Agora continuamos nisso: o Duplo-Expresso a promover ataques pessoais aos deputados Paulo Pimenta e Wadih Damous, como se fossem piores que Bolsonaro, Janot e o MBL! Pior: atacam outros blogs de esquerda, comprometendo a qualidade de nossa comunicação.
Passaram a distribuir sarrafos também em Fernando Haddad, numa fúria inexplicável. É legítimo indagar, por isso, se ainda estão no mesmo barco ou se o abandonaram por delírio ou por razões outras que não estão muito claras. O fogo tem que cessar já, sob pena de serem vistos, os protagonistas do Duplo-Expresso, não como jornalistas, mas como uma dupla de inconsequentes pistoleiros políticos a fazerem o jogo da direita fascista.
E não adianta quererem se escorar em meu depoimento, este não foi dado a seu programa para desqualificar o trabalho parlamentar fundamental de Wadih Damous e Paulo Pimenta.

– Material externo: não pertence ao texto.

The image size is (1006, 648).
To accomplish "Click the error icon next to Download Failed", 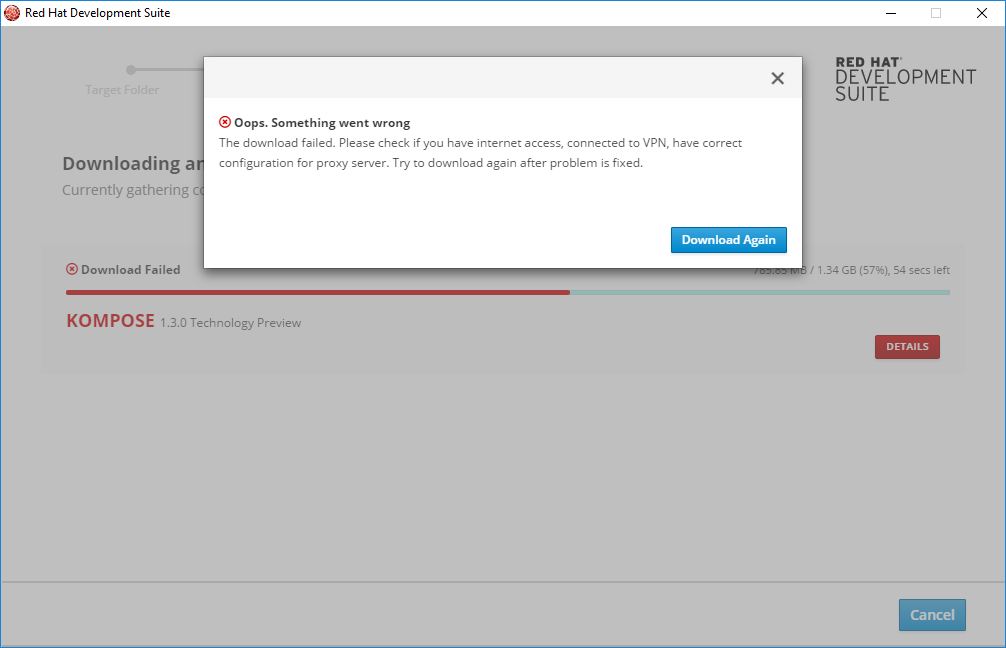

Vou avisando: estou fora dessa briga de Romulus e Wellington e vejo com enorme tristeza os tiros contra companheiros neste momento crucial da vida nacional, quando nosso objetivo comum deveria ser derrubar o golpe e garantir a candidatura de Lula à presidência da república. Estamos desperdiçando energia e fazendo papel de idiotas perante os fascistas.
Há vida após o golpe e temos que nos preparar para vivê-la, com esforço redobrado de organizar futuras gerações para um embate que não acaba amanhã, mas perdurará por anos e anos a fio, mesmo que eventualmente consigamos manter Lula candidato e fazê-lo vencer as eleições.
Há trabalho por fazer. Vamos nos disciplinar. Paulo Pimenta e Wadih Damous são guerreiros indispensáveis à luta dos que querem um Brasil melhor. Somos poucos e precisamos de todos. Dispersar por conta de brigas de ego é prestar um desserviço ao país.
Convenhamos: tanto faz qual documento trai as intenções da turba da Lava-Jato. Eles estão pouco se lixando. O golpe é escancarado e ninguém pode ter dúvidas sobre a má fé na metodologia adotada para a coleta de “elementos de convicção” contra Lula e o PT.
Eles não sairão abalados com isso. Somos nós que estamos a nos abalar. Não há bala de prata contra a Lava-Jato. Sua derrota dependerá de nossa capacidade de mobilizar e isso não se torna mais fácil com brigas intestinais.
Caiamos na real. Estamos perdendo e perdendo feio. Dissemos que o golpe não passaria e passou. Dissemos que a condenação de Lula não ocorreria e ocorreu. Dissemos que o TRF da 4ª Região não ousaria confrontar as massas coonestando a condenação partidária de Moro e ousou.
Pensávamos que o STJ daria um freio de arrumação e não deu. Estamos torcendo para que o STF cumpra seu papel e garanta a presunção de inocência de Lula e… E estamos brigando entre nós!!!!
Conclamo, por isso, os companheiros do Duplo-Expresso a baixarem as armas nessa arenga fratricida e a se concentrarem no que importa: resistir e mobilizar, pois de outro modo nada disso que fizemos desde 2016 terá valido para algo. Não joguemos fora nossa luta. Temos responsabilidade com o Brasil, com nossxs filhxs e nossxs netxs! Nunca um cachimbo da paz foi tão necessário!